Per l’Unione europea (UE) è chiaro che la partecipazione al mercato interno richiede un’applicazione e un’interpretazione uniformi e in simultanea del quadro normativo in costante evoluzione di tale mercato. Bruxelles si aspetta perciò che anche gli accordi bilaterali tra la Svizzera e l’UE vengano costantemente adattati a questo sviluppo giuridico.

Le due parti dal 2014 stanno negoziando un accordo quadro istituzionale. Esso dovrebbe disciplinare il funzionamento di determinati accordi bilaterali (in particolare quelli relativi all’accesso al mercato). Tale accordo dovrebbe permettere di rispondere in particolare alle seguenti questioni:

– Come si può garantire che l’accordo sia interpretato e applicato correttamente o, in caso di necessità, adattato alle nuove circostanze? Con un accordo quadro la Svizzera si impegnerebbe a favore di un’adozione dinamica del diritto dell’UE.
– Come si può controllare l’applicazione uniforme degli accordi?
 Come si può garantire che gli accordi siano interpretati in modo omogeneo?
 Come dovrebbero essere risolte le controversie tra l’UE e la Svizzera?
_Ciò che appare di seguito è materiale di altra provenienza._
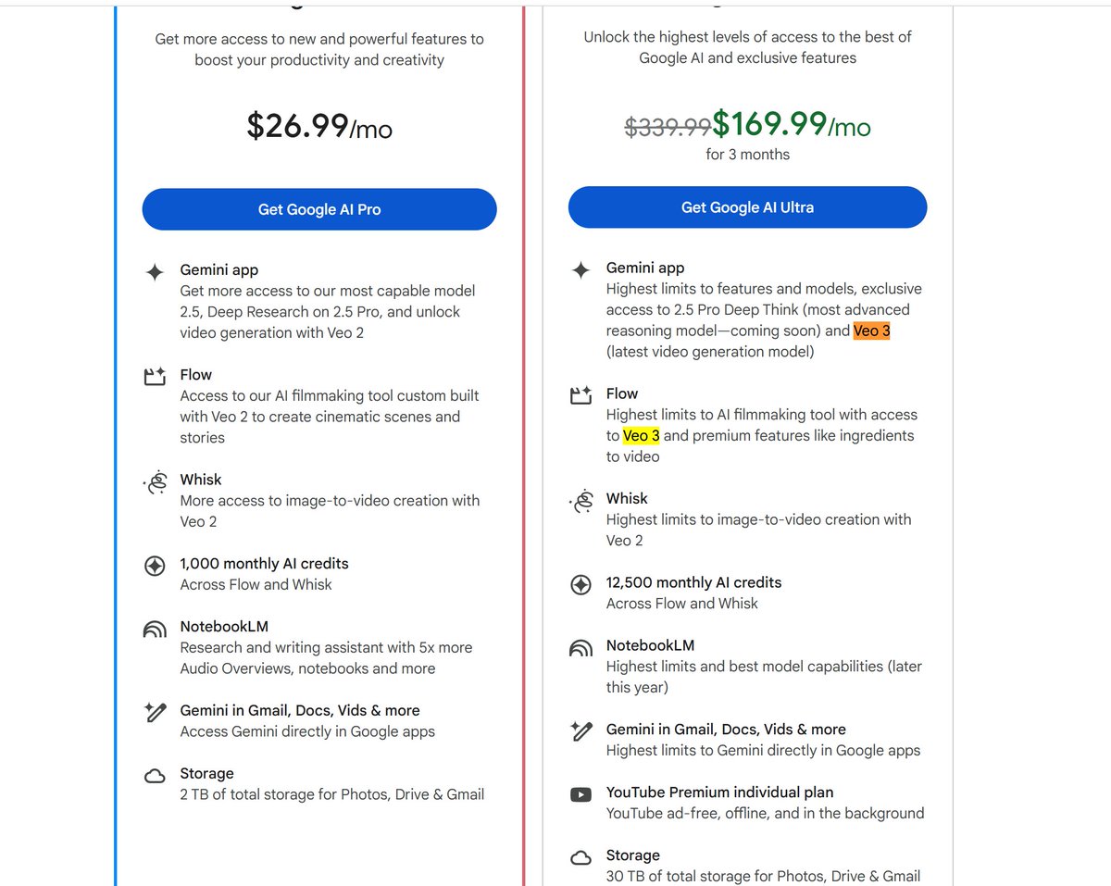Click the yellow highlighted Veo 3 text
The image size is (1111, 886).
(641, 435)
Secondo la legislazione attuale, la mediazione nelle controversie è di competenza di un organismo tecnico-diplomatico, il cosiddetto comitato misto. Nell’interesse della certezza del diritto, dovrebbe ora essere aggiunto un elemento giudiziario: la Corte di giustizia dell’Unione europea (CGUE) avrebbe la competenza di formulare un parere di diritto. Essa non avrebbe però l’ultima parola. Un litigio continuerebbe ad essere mediato in seno al comitato misto. Entrambe le parti potrebbero tuttavia appellarsi unilateralmente alla CGUE per una decisione d’interpretazione.

Giudici stranieri

In Svizzera tale accordo è molto controverso. Una forte ostilità viene soprattutto dall’Unione democratica di centro (UDC, destra conservatrice), che teme una perdita di sovranità della Svizzera. Secondo l’UDC, la Confederazione sarebbe così costretta a conformarsi agli adeguamenti legislativi dell’UE.
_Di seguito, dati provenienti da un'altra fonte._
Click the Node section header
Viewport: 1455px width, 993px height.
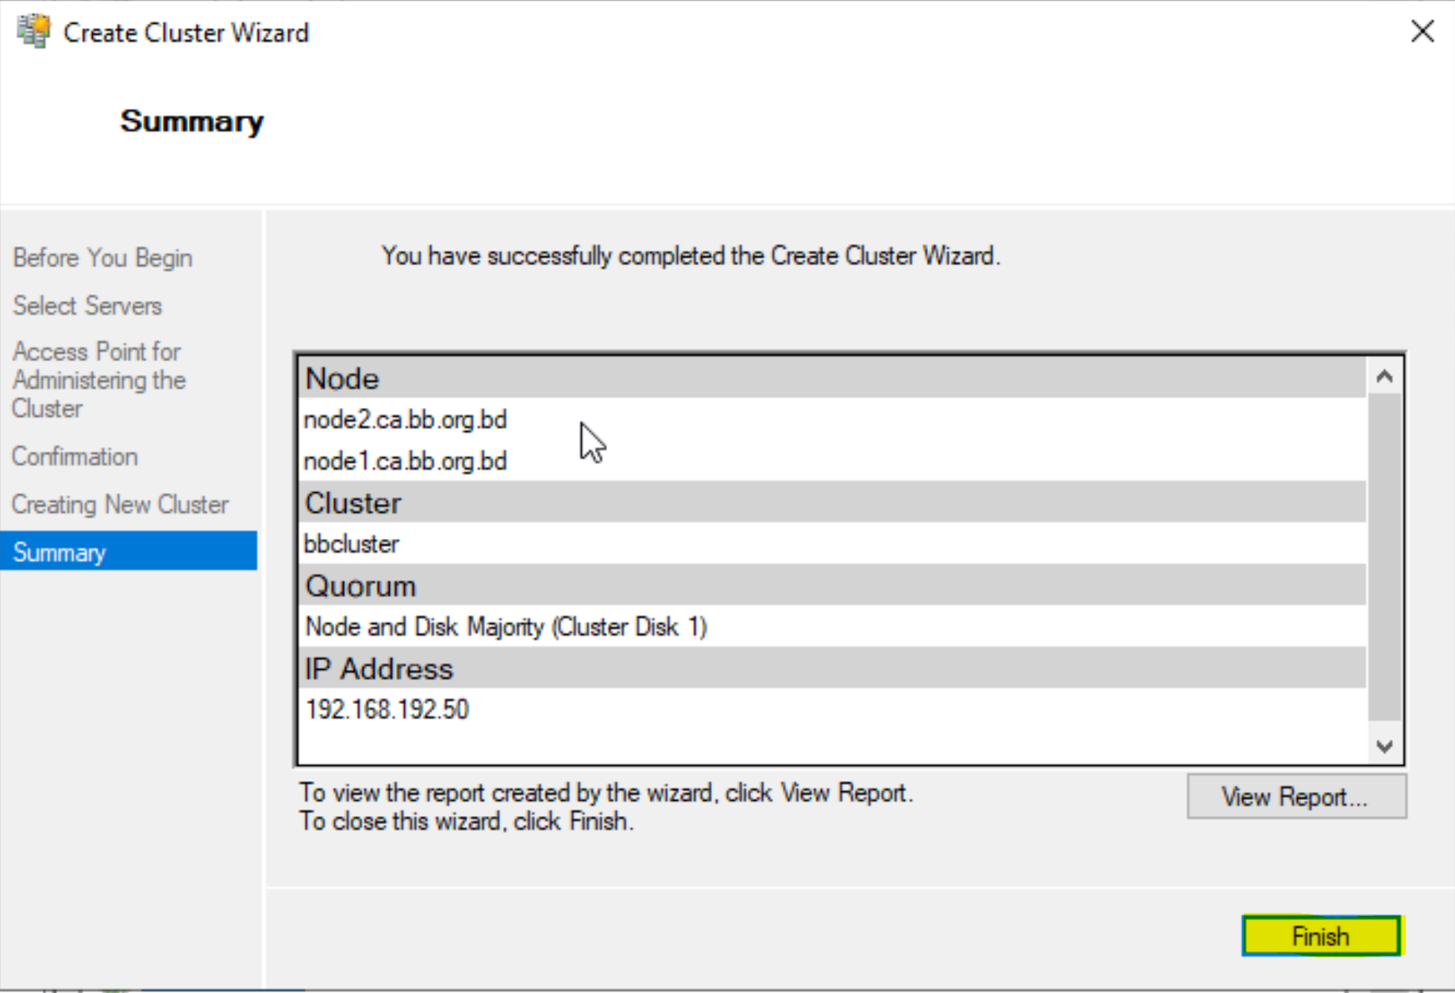coord(832,378)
Il partito mette in guardia contro i “giudici stranieri” che avrebbero il potere decisionale in materia di diritto elvetico nelle controversie tra l’UE e la Svizzera.

Ostacoli al commercio

I fautori di una soluzione istituzionale, invece, temono che l’UE possa creare ostacoli commerciali, soprattutto dopo l’attuazione della Brexit. A loro avviso, la Confederazione necessita quindi di nuovi accordi con l’UE nell’interesse della piazza economica svizzera.

Tra gli accordi necessari figura uno quadro che garantirebbe alla Svizzera l’accesso al mercato. Le procedure democratiche della Svizzera sarebbero rispettate. La via referendaria rimarrebbe aperta una volta adottato il nuovo diritto. Un recepimento “automatico” del diritto europeo, paventato dall’UDC, non entrerebbe in linea di conto.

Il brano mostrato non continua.